An evidence-based clinical practice (EBCP) subcurriculum within a chiropractic curriculum was restructured to distribute EBCP topics to courses throughout the curriculum. We posited that this would enhance student learning through early exposure, repetition, and the use of progressively more difficult levels of learning. In this paper we describe how we determined if Bloom's verb level trended upward from the beginning of the curriculum to the end and if there were any gaps in presentation of topics periodically in the curriculum. We describe how we determined if the restructured subcurriculum provided adequate integration of topics.
EBCP committee chairs created templates of the new structure, solicited feedback from the faculty, and faculty members volunteered to assimilate topics into courses. Support for the faculty included comprehensive PowerPoint production and in-service training. Assessment for trends and gaps was performed of the resultant learning outcomes by mapping 13 quarters against 6 Bloom's verb levels for 19 topics.
Fourteen of the topics had increasing linear model trends indicating verb progression. Decreased attention to EBCP topics was identified in some quarters.
The graphical mapping process seemed useful to find EBCP topics that did not show progression of Bloom's verb difficulty and gaps in topics in the restructured subcurriculum.
This paper describes how we restructured an evidence-based clinical practice (EBCP) subcurriculum within our overall doctor of chiropractic (DC) training program. Our program is an integrated curriculum. In this curriculum, some courses are a combination of related disciplines instead of covering a discrete discipline. For example, anatomy, physiology, diagnosis, patient management, and philosophy are integrated within most courses for the entire 13 quarter-based curriculum. Our program also has subcurricula, which are main themes (eg, communication or diagnosis) that are weaved throughout the integrated curriculum. Sometimes these themes combine into 1 outcome such as, “The student is able to communicate the diagnosis and treatment to a mock patient using EBCP terms such as absolute risk ratios in a report of findings.”
At the time of the revision of the EBCP subcurriculum it was not fully meshed within the integrated curriculum. The EBCP subcurriculum was limited to the outcomes in a first quarter course. Some professors who were early adopters of EBCP covered related topics in other courses; although, there was not an accounting of those EBCP outcomes. Clinic faculty members had started to integrate EBCP in their teaching as well, yet there was not a known curricular structure where the EBCP topics were intentionally integrated in the curriculum. Given the integrated curriculum, it was a challenge to match discrete subjects with EBCP topics. For example, all classes about diagnostic procedures (eg, physical examination) should have included diagnostic validity (likelihood ratios) and reliability (κ, interclass correlation coefficients) in related course outcomes.

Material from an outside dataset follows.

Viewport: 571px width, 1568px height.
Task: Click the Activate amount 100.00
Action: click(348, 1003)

We had to develop a strategy that would provide a basic structural goal, reveal where professors were already teaching EBCP topics, determine where we needed volunteers to teach the topics, and solicit volunteers to teach the material in courses that related to the topics and were not already laden with content. In addition, we had to provide resources for those who were unfamiliar with EBCP topics. The challenges of the integrated curriculum resulted in what we believe is an innovative model for the incorporation of EBCP outcome measures into a health care provider curriculum.

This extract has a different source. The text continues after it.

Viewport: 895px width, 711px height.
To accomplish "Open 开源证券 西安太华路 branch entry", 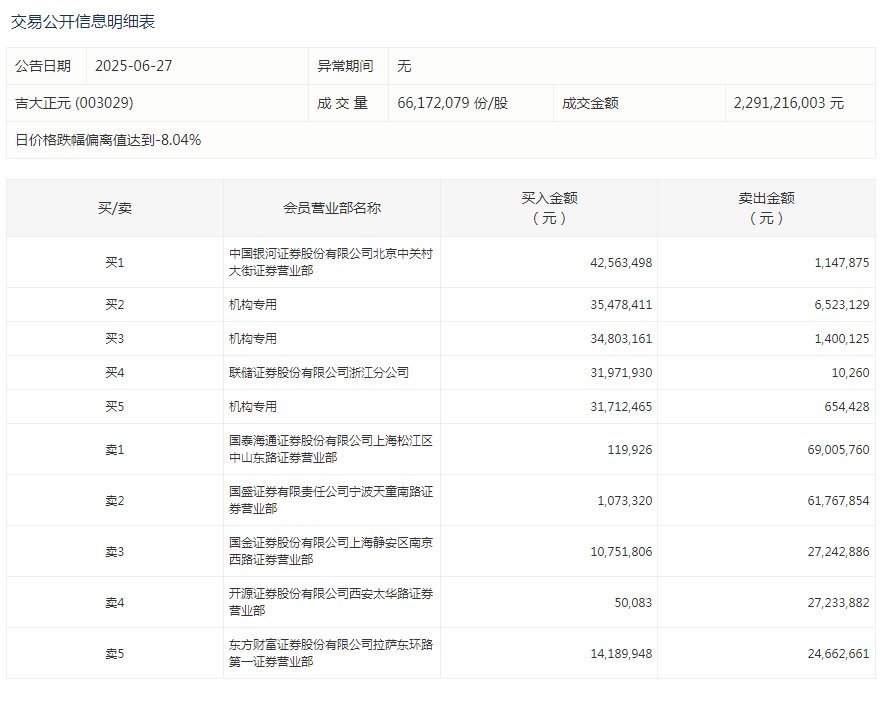I will tap(330, 602).
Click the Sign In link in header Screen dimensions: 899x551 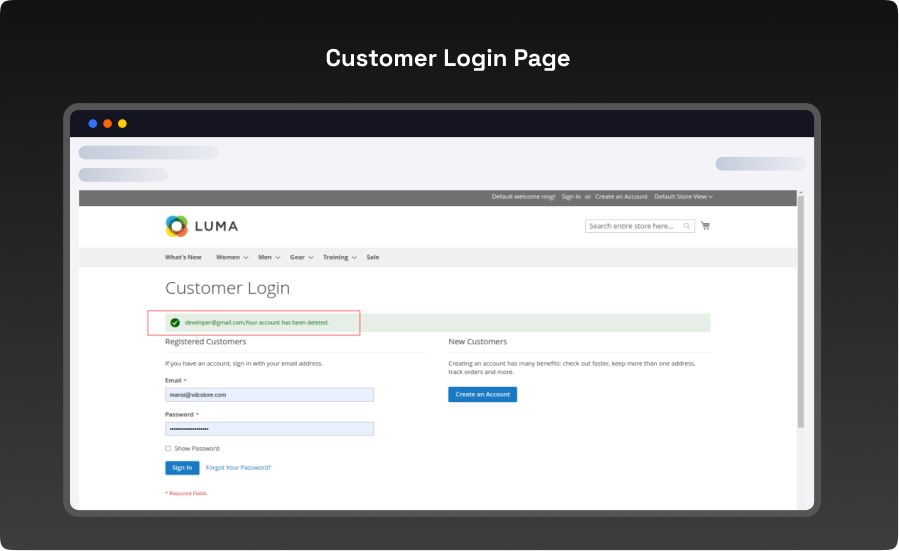pos(571,197)

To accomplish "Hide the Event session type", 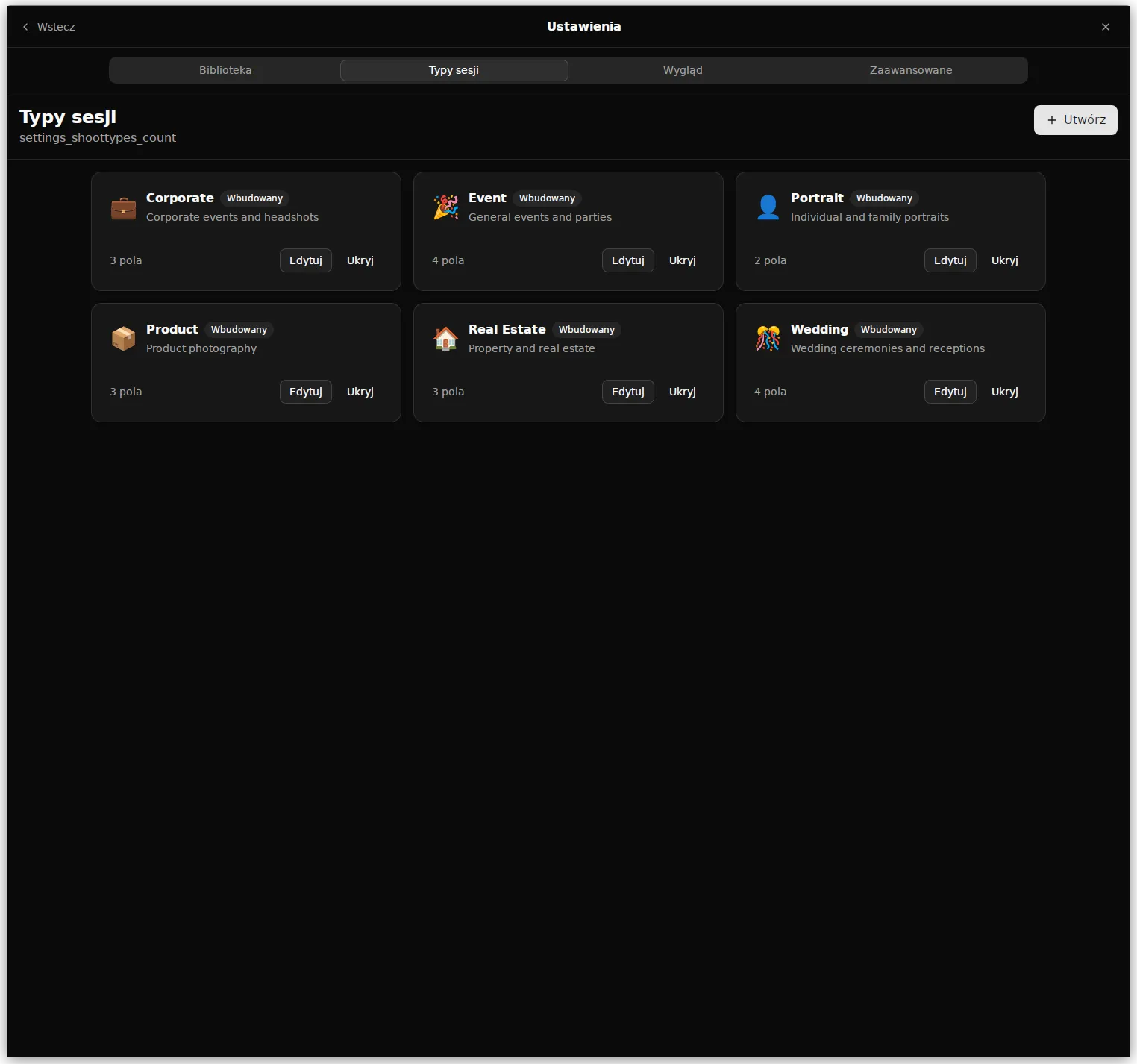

Different outcome verbs carry different “depth of processing” levels. For example, “After this course, the student will be able to define evidence-based clinical practice.” The verb “define” means that the student will memorize the definition, although the outcome does not require critical analysis of the definition. The various depth of processing levels were developed by Benjamin Bloom around 1956. Mary Allen listed the following ordinal Bloom's verb levels: knowledge, comprehension, application, analysis, synthesis, and evaluation and included a table of “relevant verbs” that are related to these levels.1 The verbs can be used to take a student from memorization of a concept, to application, to critical analysis throughout an entire curriculum. The verbs can also be used to encourage a teacher to assess deeper levels of processing. Thus, students must master the content in order to apply it to their patient's benefit and further the development of the profession through critical analysis. The ability for professionals to question established protocols and taboos enables them to think through nonscripted situations in practice and improve patient management skills.
The background of EBCP has been described by many authors in the past and should be a familiar topic to chiropractic educators. Therefore, we defer to other sources for details on EBCP.2,3 Basic implementation of EBCP can be achieved by using the 5 As (Ask, Acquire/Access, Appraise, Apply, Assess) model adapted from Sackett.4 Basically, a clinician asks a clinically relevant question. The main terms in that question are used in a database search to acquire related articles. The clinician appraises the article for quality and applicability to the clinical situation. If applicable, the article's recommendations are applied to the patient and then an assessment is made to see if the intervention helped. The applicability of mentioning this model in this paper is 3-fold: (1) because the 5 As parallel critical thinking constructs,5 then using the process demonstrates critical thinking in student learning with respect to patient care; (2) helps to delineate topics for outcome measures for an evidence-informed curriculum; and (3) provides a descriptive overview for those who are new to developing an EBCP curriculum.
There are many stated benefits to EBCP and the importance to stakeholders (patients,6,7 students,8–10 clinician11 , other health professions,12,13 and accreditors6,14) is evident. These benefits include improved patient outcomes, common ground, and meeting accrediting requirements. The benefits of EBCP make it a worthy inclusion into the content of educational programs for physicians. Generally, content should be assessed for its usefulness to stakeholders, especially patients. Otherwise, the content becomes a waste of time to teach, manage, and assess for the teacher and an unnecessary barrier for the student to learn more applicable concepts.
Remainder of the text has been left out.